First, people decided to enable Remote Desktop Protocol (RDP), so they could work from home. RDP and VPN use skyrocketed since coronavirus onset. Which would (maybe) be OK, if they weren’t exposing RDP services to the public internet.
Use of RDP went up 41 percent to over 400,000 instances, according to Shodan. Those are only services listening on the default port, 3389. And there are services listening on 3388, where some “clever” sysdamins are hiding. Not so much really.
Microsoft has never been able to make this secure, and it should NOT be exposed to the public internet. Steve Gibson, of Security Now, called this situation “horrifying.” Expect to see an outbreak of ransomware and other issues, like data breaches, because of stupid sh#t like this in the near term.
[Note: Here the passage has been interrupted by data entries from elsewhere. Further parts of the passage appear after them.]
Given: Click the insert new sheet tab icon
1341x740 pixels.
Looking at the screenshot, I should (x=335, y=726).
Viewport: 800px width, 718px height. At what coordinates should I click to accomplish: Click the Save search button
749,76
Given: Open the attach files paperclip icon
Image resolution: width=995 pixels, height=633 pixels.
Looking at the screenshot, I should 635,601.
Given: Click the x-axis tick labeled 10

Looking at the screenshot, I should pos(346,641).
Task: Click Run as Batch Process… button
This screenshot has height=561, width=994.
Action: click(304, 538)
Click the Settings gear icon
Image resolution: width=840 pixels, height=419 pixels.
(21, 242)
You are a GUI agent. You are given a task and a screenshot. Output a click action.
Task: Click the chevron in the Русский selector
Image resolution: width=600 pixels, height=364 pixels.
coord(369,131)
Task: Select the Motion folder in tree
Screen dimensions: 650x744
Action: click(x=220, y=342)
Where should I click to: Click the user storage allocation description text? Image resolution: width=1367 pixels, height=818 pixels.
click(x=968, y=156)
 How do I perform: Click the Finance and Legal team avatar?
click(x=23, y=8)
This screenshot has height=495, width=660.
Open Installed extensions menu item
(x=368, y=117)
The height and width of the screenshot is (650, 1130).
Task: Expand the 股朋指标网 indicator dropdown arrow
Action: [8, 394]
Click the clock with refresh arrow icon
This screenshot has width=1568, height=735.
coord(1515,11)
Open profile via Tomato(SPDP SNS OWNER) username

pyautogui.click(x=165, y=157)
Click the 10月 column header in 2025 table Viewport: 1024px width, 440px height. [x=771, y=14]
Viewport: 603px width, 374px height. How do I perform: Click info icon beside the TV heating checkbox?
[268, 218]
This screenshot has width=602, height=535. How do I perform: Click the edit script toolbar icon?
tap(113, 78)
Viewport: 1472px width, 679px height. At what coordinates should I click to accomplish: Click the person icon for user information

Using Zoom to handle meetings? Good luck with that. Zoom Lets Attackers Steal Windows Credentials via UNC Links.
If a user clicks on a UNC path link, Windows will attempt to connect to the remote site using the SMB file-sharing protocol to open the remote cat.jpg file.
When doing this, by default Windows will send the user’s login name and their NTLM password hash, which can be cracked using free tools like Hashcat to dehash, or reveal, the user’s password.
That’s not the only problem with Zoom. If you are using Zoom, ZDNET and others have guides for how to do so securely.
And because the month wouldn’t be compete without a data breach… Marriott Reports Data Breach Affecting Up to 5.2 Million Guests.
From sometime in January until the end of February it appears that hackers had the credentials of 2 employees at a “franchise location” and were able to access the information.
Although an investigation of this incident is ongoing, Marriott says that currently there is no “reason to believe that the information involved included Marriott Bonvoy account passwords or PINs, payment card information, passport information, national IDs, or driver’s license numbers.”
Since their last breach impacted more than 300 million people, this is small potatoes.
I have a dream that someday corporations will treat security seriously, but it is only a dream, and it is not likely to come true during 2020.